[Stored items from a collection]
▼▼▼

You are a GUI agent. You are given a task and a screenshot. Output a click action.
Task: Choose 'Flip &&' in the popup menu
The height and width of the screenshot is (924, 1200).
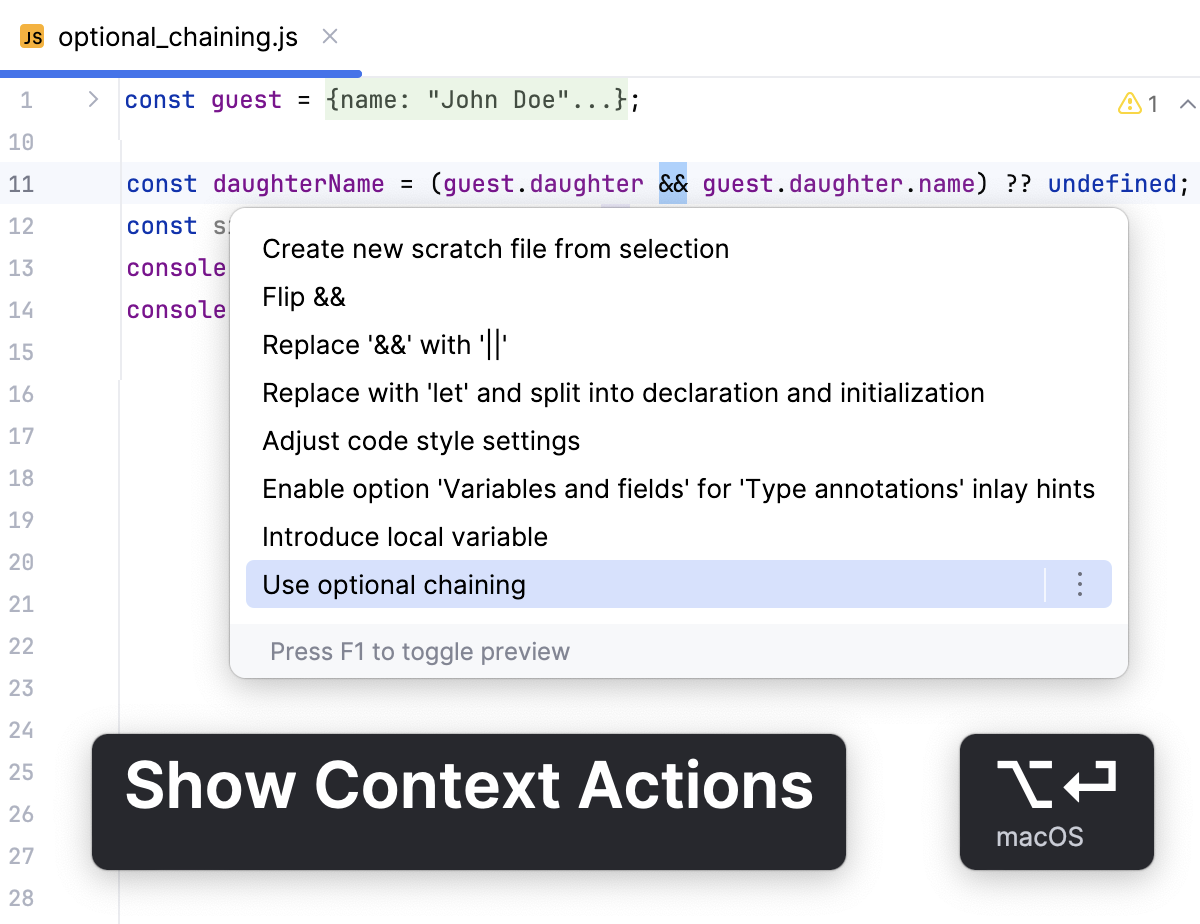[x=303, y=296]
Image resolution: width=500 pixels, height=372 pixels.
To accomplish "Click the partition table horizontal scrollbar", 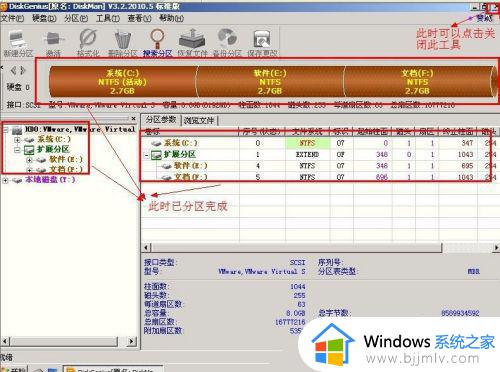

▲▲▲

◆ **TASK OBJECTIVE**: Nothing but the lines from the one containing "Image resolution: width=500" through the final line of the entries above should be given again, each exactly as written; omit the pictures.

◆ **PROBLEM SOLUTION**:
Image resolution: width=500 pixels, height=372 pixels.
To accomplish "Click the partition table horizontal scrollbar", 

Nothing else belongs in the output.